— start of Items —

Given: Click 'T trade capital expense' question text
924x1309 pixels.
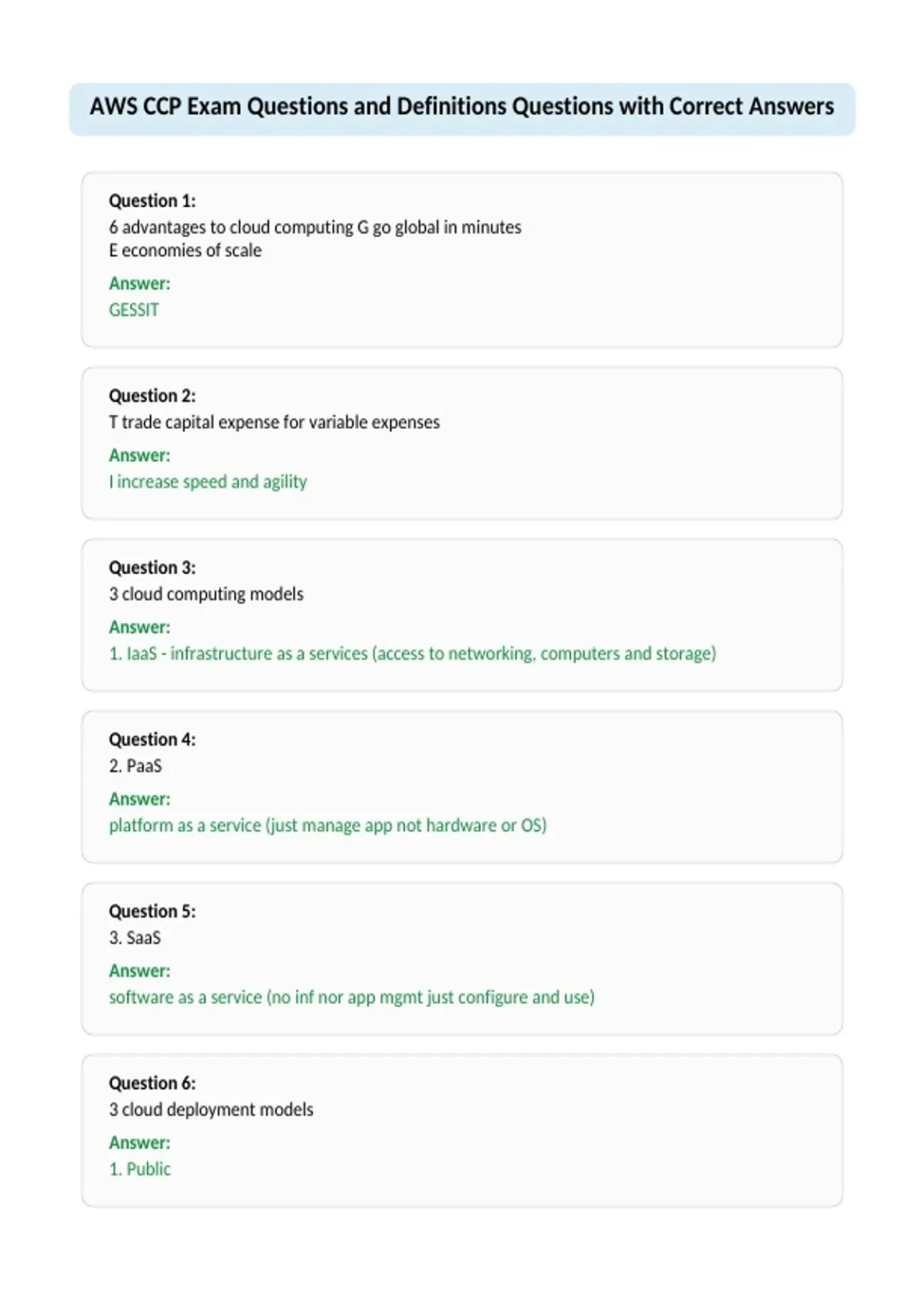Looking at the screenshot, I should 274,422.
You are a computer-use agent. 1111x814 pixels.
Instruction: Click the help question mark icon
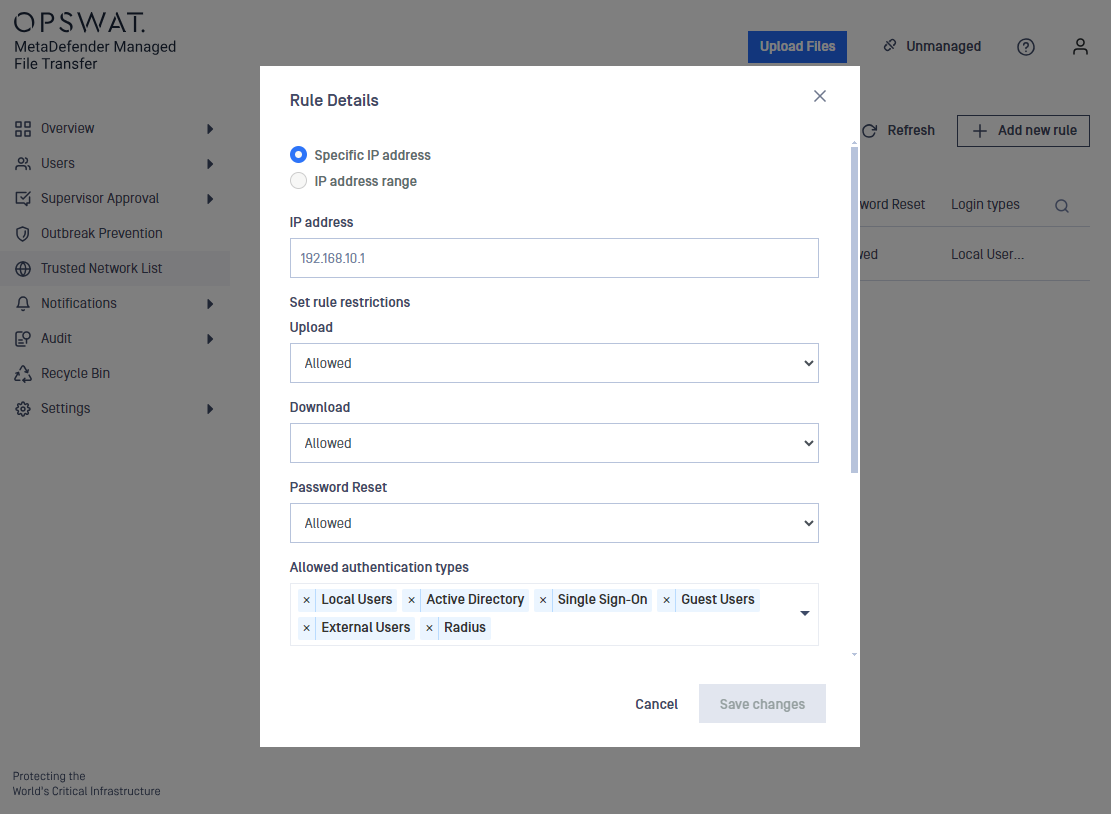1026,47
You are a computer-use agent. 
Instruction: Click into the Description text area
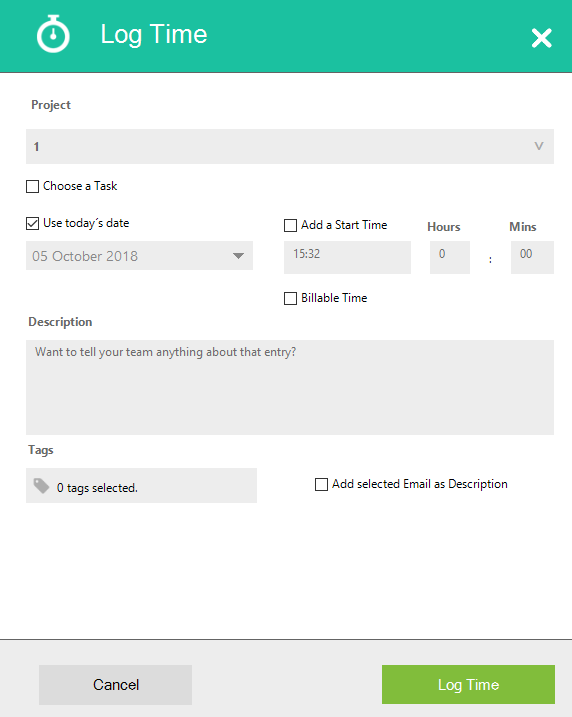(290, 387)
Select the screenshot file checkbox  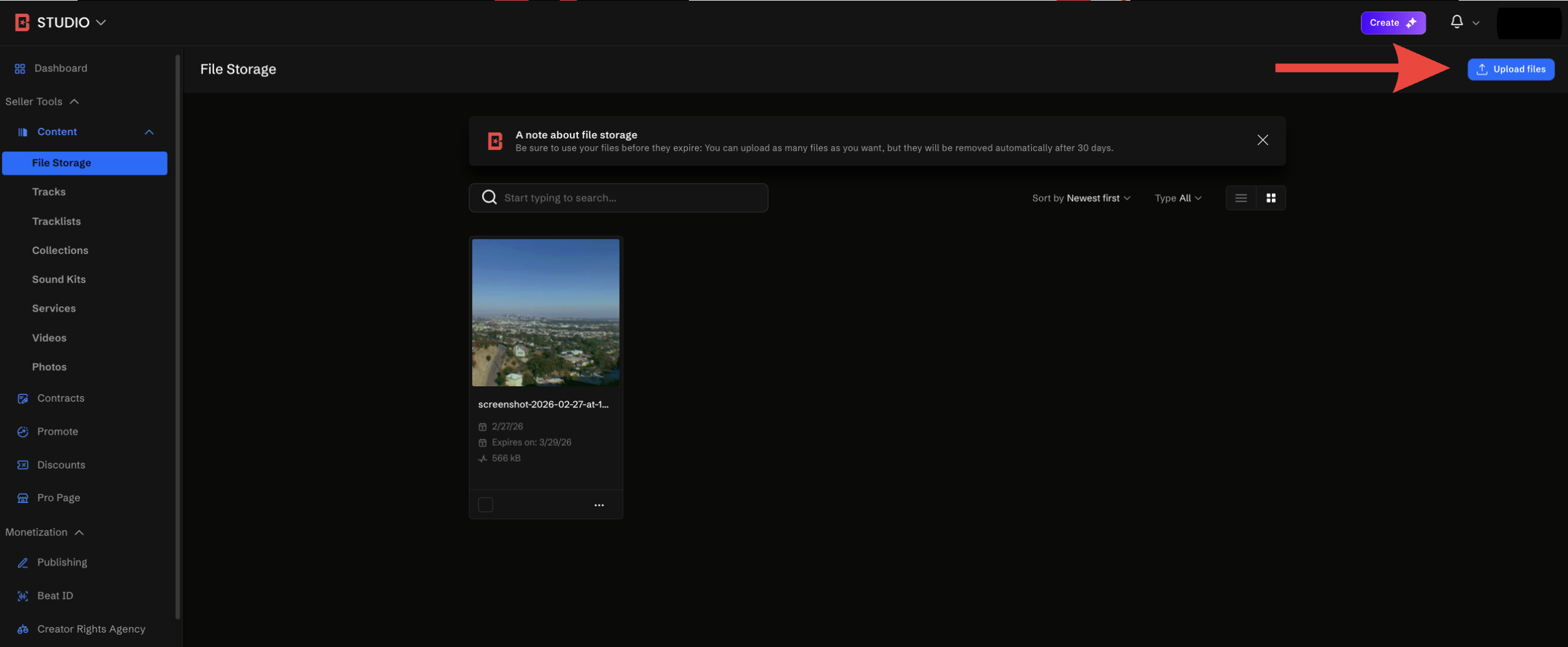pos(485,505)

— end of Items —

What is being asked: Count how many lines in the entries above contain the string "Instruction", treating uppercase and lowercase as different. Reply with the number only.

Final result: 2